# Off Topic > Tips and Tutorials >  >  'Simple Gantt' - Small, feature rich gantt chart requiring minimal formatting - finally!

## mikeem

*Update 1:* Updated with new version. Some cool new tools. Added a key-features guide also. Both links attached. 

Hey all, 

My first post and contribution to the forum. 

*Mini background story:* Looking for an excel gantt chart that mimicked the best of MS project without the size, cost, lack of portability and bell and whistles I could do without led me to many solutions but none really made the cut. Some lacked basic features, other were too high maintenance, others just looked ugly -we're still talking about gantt charts here - So, I built one myself. 


*So what's it?:* 'Simple gantt'. A easy to use, feature rich gantt with some clever functionalities. Everything should work out of the box, so no messing with formulas and dates and all that stuff that makes some existing excel based gantt charts, frankly, really annoying. 

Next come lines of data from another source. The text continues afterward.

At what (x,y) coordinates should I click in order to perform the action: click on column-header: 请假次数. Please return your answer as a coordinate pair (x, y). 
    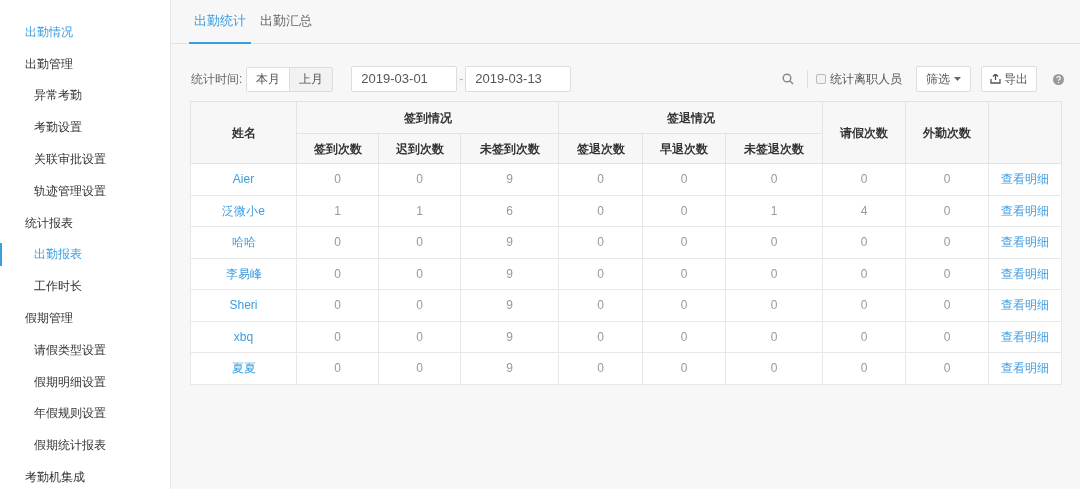
    Looking at the image, I should click on (864, 132).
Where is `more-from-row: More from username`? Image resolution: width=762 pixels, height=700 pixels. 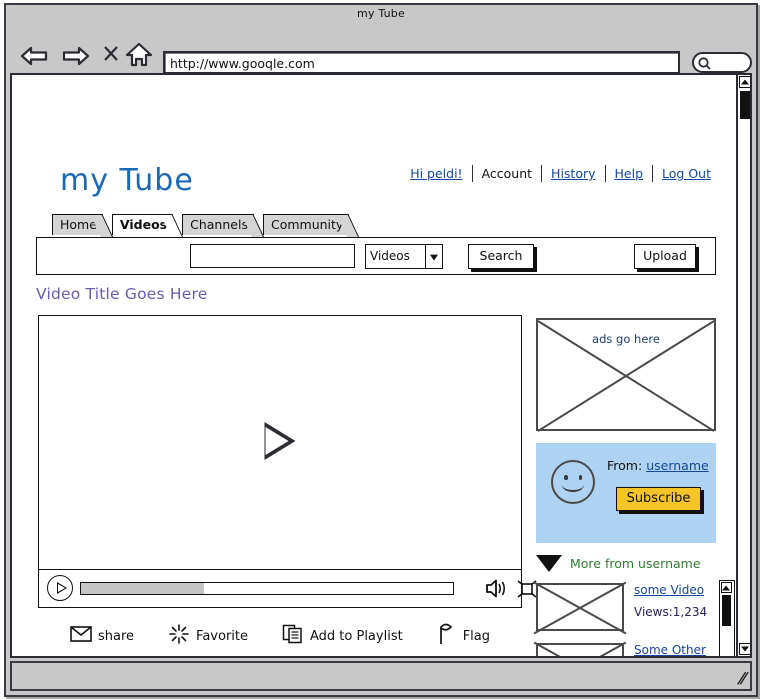 more-from-row: More from username is located at coordinates (618, 564).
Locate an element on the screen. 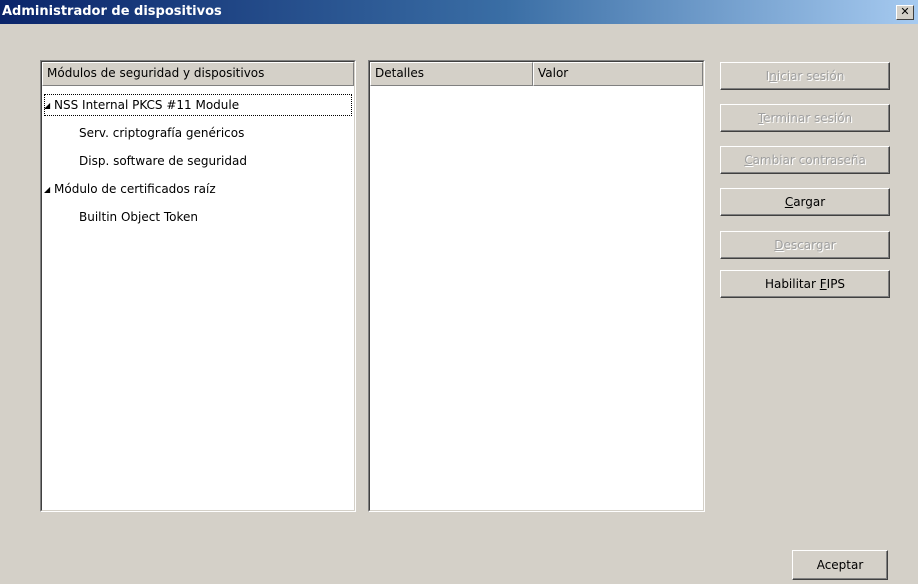 This screenshot has height=584, width=918. tree-item-nss-internal: ◢ NSS Internal PKCS #11 Module is located at coordinates (198, 105).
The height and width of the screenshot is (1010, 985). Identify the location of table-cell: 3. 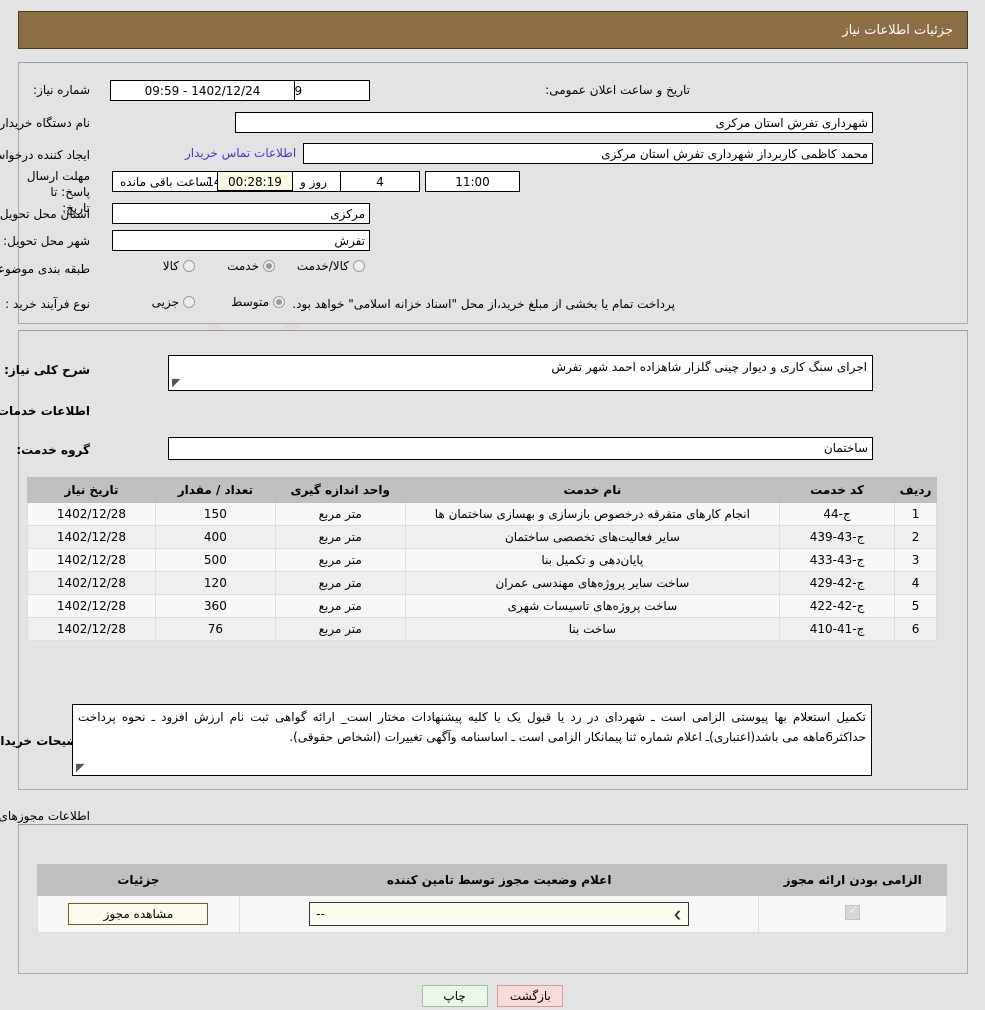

There's a how to guide/key features inside the tool, but I'll list my favourite here: 

 *The date bars update automatically.* THIS is what every excel based gantt should do. If I have to manually update the date bars everytime my date changes (In a big project, that could be a lot!) that would get ridiculous. Now you don't have to.
Choose the colours of the date bars from a drop down. The current options are blue, green and orange. - Again this is taking something manual and making it automatic. Get a *Task summary via comments anywhere along date bars*. Clicking on any bar in the barchart area creates a comment. In this comment you can see all the key information related to that particular task - including number of days since project began/until project starts. So even if you're scrolling across the barcharts, you have key information at a click. A very cool and quick way to get the key details for a task. Some clever conditional formatting to *highlight weekends, current day, the current task etc.*


That's a brief summary, open it up to see it in action and the rest of the features. It's set up with a dummy project to show how it looks. Make sure to read the how to below the gantt. 


Check it out (it's attached) and let me know what you think. And be kind on the code, I'm not an excel pro but i'd love ideas on how it can be approved. Cheers. 


Mike

----------


## mikeem

Updated with new features and key features guide

----------


## steve@stanley

I like what you've done here, particularly the way the dates across row 2 are automatically updated by the start / due dates in columns E & F.
Is there a way to do that without including weekend days?

I'm working on something similar and can adapt some of your stuff here into mine, but we don't tend to do a lot of weeekend work so if possible i'd like to leave those days out. What i'd done before was manually enter the dates then drag across and format to fill weekdays only.

----------


## Richardlevins

Thanks for update the new features .It is really useful

----------


## tholiver

Got to say... This is very useful solution, especially for me  :Smilie:  Many thanks for this! :Smilie:

----------


## Op_error

You have no idea how happy you've made me!!!!

Thanks a million!

Op :Smilie:

----------